6. Valuta nuove dipendenze
- La libreria risolve un problema reale che il progetto non gestisce già?
- È mantenuta e compatibile con lo stack?
- Quanto aggiunge al bundle e alla superficie di rischio?
- È stata aggiunta solo perché l’agente la conosceva meglio?
Prompt copiabile per la review finale
Fai una review finale delle modifiche locali.
Controlla in questo ordine:
1. Bug e regressioni rispetto al task.
2. Modifiche fuori scope.
3. Segreti, dati sensibili e configurazioni locali.
4. Stati errore, vuoto e loading.
5. Responsività, accessibilità e testi lunghi.
6. Dipendenze nuove o non necessarie.
7. Test e verifiche mancanti.
Riporta:
- finding ordinati per gravità
- file e righe coinvolte
- controlli eseguiti davvero
- rischi residui
Non dichiarare eseguito un test che non hai potuto lanciare. Come scrivere un finding che si possa correggere
“Questo codice non mi convince” non aiuta chi deve intervenire. Un finding azionabile collega condizione, comportamento, impatto e posizione. Quando possibile aggiunge il controllo che dimostra il problema.

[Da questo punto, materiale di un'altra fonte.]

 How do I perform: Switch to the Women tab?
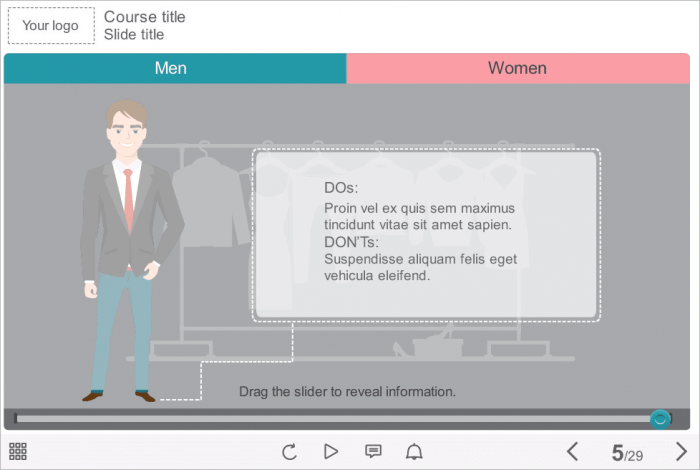click(x=517, y=68)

Ordina i finding per gravità e separali dai suggerimenti di stile. Un bug che espone dati non deve perdersi tra rinominazioni facoltative.
FINDING DEBOLE
La gestione errori è sbagliata.
FINDING AZIONABILE
Condizione:
la richiesta API restituisce 401.
Comportamento osservato:
il componente mantiene visibili i dati caricati dall'utente precedente.
Impatto:
possibile esposizione di dati dopo la scadenza della sessione.
Posizione:
[file e riga]
Verifica:
riprodotto forzando una risposta 401 dopo il caricamento iniziale.
Correzione attesa:
svuotare lo stato sensibile e mostrare il flusso di nuova autenticazione. Fonti e metodo di review
GitHub descrive la pull request review come un passaggio per discutere le modifiche, richiedere correzioni e applicare standard di qualità prima del merge. La guida OWASP aggiunge controlli specifici per sicurezza, dati e segreti. Questa checklist combina i due livelli: correttezza rispetto al task e rischio tecnico.